Jesus calls the bent woman a ‘daughter of Abraham’. He calls her an insider, follower of the faith, whereas society has called her an outsider, and has reshaped her with their prejudice. Jesus calls her into community and wellbeing. And he does it on the Sabbath.

 

Another heir of Abraham objects. ‘Look Jesus, we all like a healing mate, but this is the Sabbath. Couldn’t you have waited until tomorrow?’ Jesus quips, ‘Well, animals need water on the Sabbath.’ ‘Sorry Jesus,’ he might have replied, ‘it’s not a good argument. Animals need water to survive; the woman could have waited until the morrow.’

 

But this argument is not really about what the texts of scripture definitively say. It is about where the heart lies.

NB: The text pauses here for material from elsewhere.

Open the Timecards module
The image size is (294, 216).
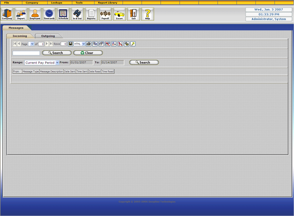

The objector, a gate keeper of holiness, wanted compassion and kindness to fit within the rules. Jesus’ God however wasn’t keen on rules. Holiness happens when it happens, just like it happens where it happens, among whom it happens. We can’t stop it. But we can choose not to recognize it or support it.

 

Texts and traditions, valuable and cherished as they may be, can be used to try to lock God in and lock so-called ‘undesirables’ out. In many parts of the Anglican world today women and gays are locked out of leadership. In many places tight controls are placed around those who can receive sacraments like baptism, communion, and marriage. In many places church buildings can only be used for authorized worship services and Robin Hood wouldn’t be welcome.

 

I return to the fire on the Waiheke beach. It is warm there, a place rich with memories. I can’t deny the holiness of those encounters. I can’t deny God was there as much as God is here. I can’t deny that in the friendships of those moments there was something holy and precious. Sacred and secular are different from each other but not fixed categories with definitive boundaries. I know this because I have experienced a God who dances and flits where She wills, totally disregarding any fences I’ve tried to erect and laughing at my attempts.